Tak heran keluar Peraturan Menteri Kelautan dan Perikanan (Permen KP) Nomor 18 Tahun 2021 mengatur ketat soal cantrang ini.

Apalagi, di kawasan Kepulauan Karimata ada CAL (Cagar Alam Laut) Karimata. CAL Karimata adalah kawasan konservasi yang terletak di Kepulauan Karimata, Kalimantan Barat, Indonesia. Kawasan ini terdiri dari 43 pulau dan memiliki luas 190.945 Ha.

CAL Karimata terkenal dengan keanekaragaman hayatinya yang tinggi dan unik, serta menjadi rumah bagi beberapa spesies penyu dan dugong.

Ini juga yang terancam rusak dengan makin maraknya kapal cantrang yang beroperasi di bawah 12 mil laut, mengingat tiga desa, yaitu Desa Pelapis, Desa Betok dan Desa Padang ini dikelilingi CAL.
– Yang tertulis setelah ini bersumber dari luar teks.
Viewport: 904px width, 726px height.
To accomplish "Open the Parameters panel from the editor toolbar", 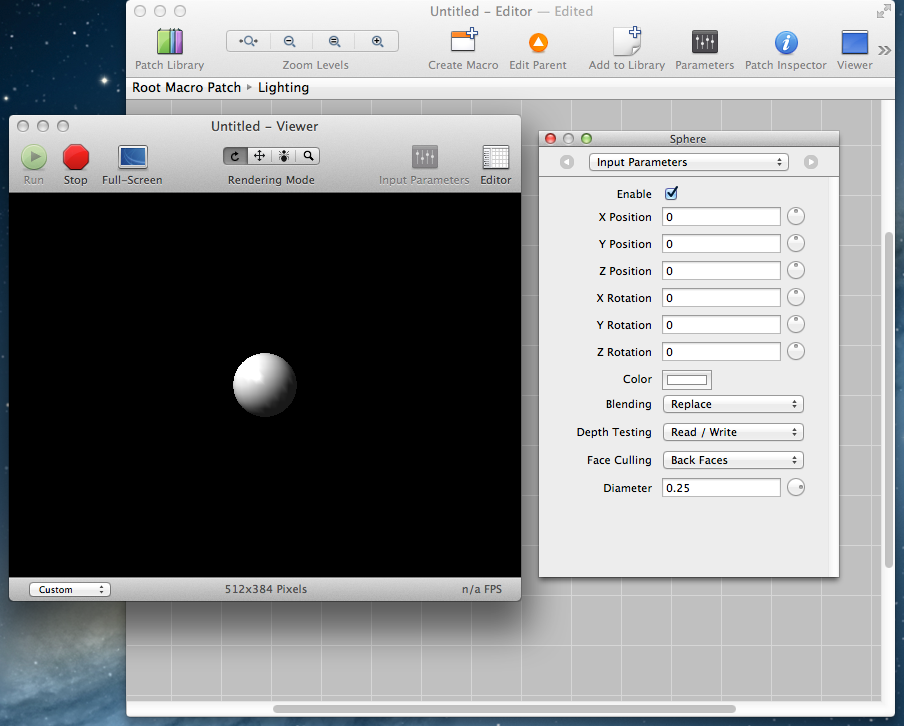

Menurut DKP Kalbar, CAL menjadi wewenang pusat dalam hal pemeliharaan, namun untuk pengawasan terutama aktivitas yang merusak CAL itu menjadi tugas bersama di Kalbar.

“Itu tugas kita, tapi apapun kegiatan merusak itu pelanggaran dan cantrang adalah illegal apalagi sudah merusak CAL yang ada di situ,” kata Kepala DKP Kalbar, Fran Zeno, belum lama ini.

Adanya peristiwa pembakaran kapal cantrang di 2023 lalu, pengusiran hingga unjukrasa soal cantrang harusnya tidak ada lagi. Nelayan harusnya bisa hidup layak dan berpenghasilan yang mampu membuat mereka sejahtera.

“Harusnya mereka bisa lebih baik hidupnya,” kata Direktur Lembaga Kelautan dan Perikanan Indonesia (LKPI) Kalbar, Burhanudin Abdullah.

Banyak pihak berharap, tindakan tegas dan mengikat soal cantrang ini bisa dilakukan optimal. Pembakaran, pengusiran, penangkapan hingga unjukrasa menuntut ketegasan isu ini pun bisa mereda dan membawa efek positif kepada nelayan lokal Kalbar.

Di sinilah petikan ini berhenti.